Culinarily speaking, Denver has the best: Traditional Mexican food. I love the little holes-in-the-wall with great green chile and all the places with menudo. I get the carnitas burrito from Tacos el Chorizo a lot, which I love, mostly because they don't trim a lot of the fat off. You take a bite and it's all squish and love.
Culinarily speaking, Denver has the worst: Street vendor food. You can make a meal out of the street vendor food in New York and Chicago and in all sorts of other cities, but you can't do that here.
Favorite cookbooks: Culinary Artistry, by Andrew Dornenburg and Karen Page. When I'm having a creativity block, I can open that book and it gets my brain going. It's a fantastic reference guide for chefs.
Weirdest thing you've ever eaten: Agouti, a small mammal in Belize, that we skinned and barbecued. It tasted like duck confit.

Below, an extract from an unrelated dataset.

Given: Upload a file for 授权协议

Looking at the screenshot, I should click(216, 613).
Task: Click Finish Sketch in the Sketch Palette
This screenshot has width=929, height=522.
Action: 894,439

Current Denver culinary genius: My sous chef, Jason Butler. He blows me away with new menu ideas and some of the stuff he comes up with for our specials. He's a very talented young man and deserves a lot of credit for the success of Solera. And I've got to give mad props to Wade Kirwan at Vesta Dipping Grill. He's truly passionate about food and life; he wears his guts outside of his chef's jacket, and his food is off the charts. It's really great to see him spreading his wings. The guy's a stud.
You're making a pizza. What's on it? Pancetta, mushrooms, tomatoes, Gruyère and olives.
You're making an omelet. What's in it? Smoked trout, porcini mushrooms, cream cheese and white truffles.
After-work hangout: The Elm. My staff lives there. And they have Buck Hunter, a cool video game with an elk running across the screen that you shoot.
If you could cook for one person, dead or alive, who would it be? My grandfather. He made this red-wine sauce with onions, garlic, button mushrooms and parsley that he'd reduce and put over steak. That's my first memory of having something in my mouth that didn't taste like ketchup, which I used to douse everything with. He died when I was young, but loved to cook and eat. He raised eleven kids and died early from smoking, but it would be a special thing for me to share what I have learned with him.
Favorite Denver restaurant(s) other than your own: I love Steuben's and the Cherry Cricket. The fried macaroni-and-cheese wedges at the Cricket are addicting. I even like to put them on my cheeseburger. At both of these places, you can just walk in, get a whiskey and a beer and some great grub. The brunch at Table 6 also kicks some serious Denver ass.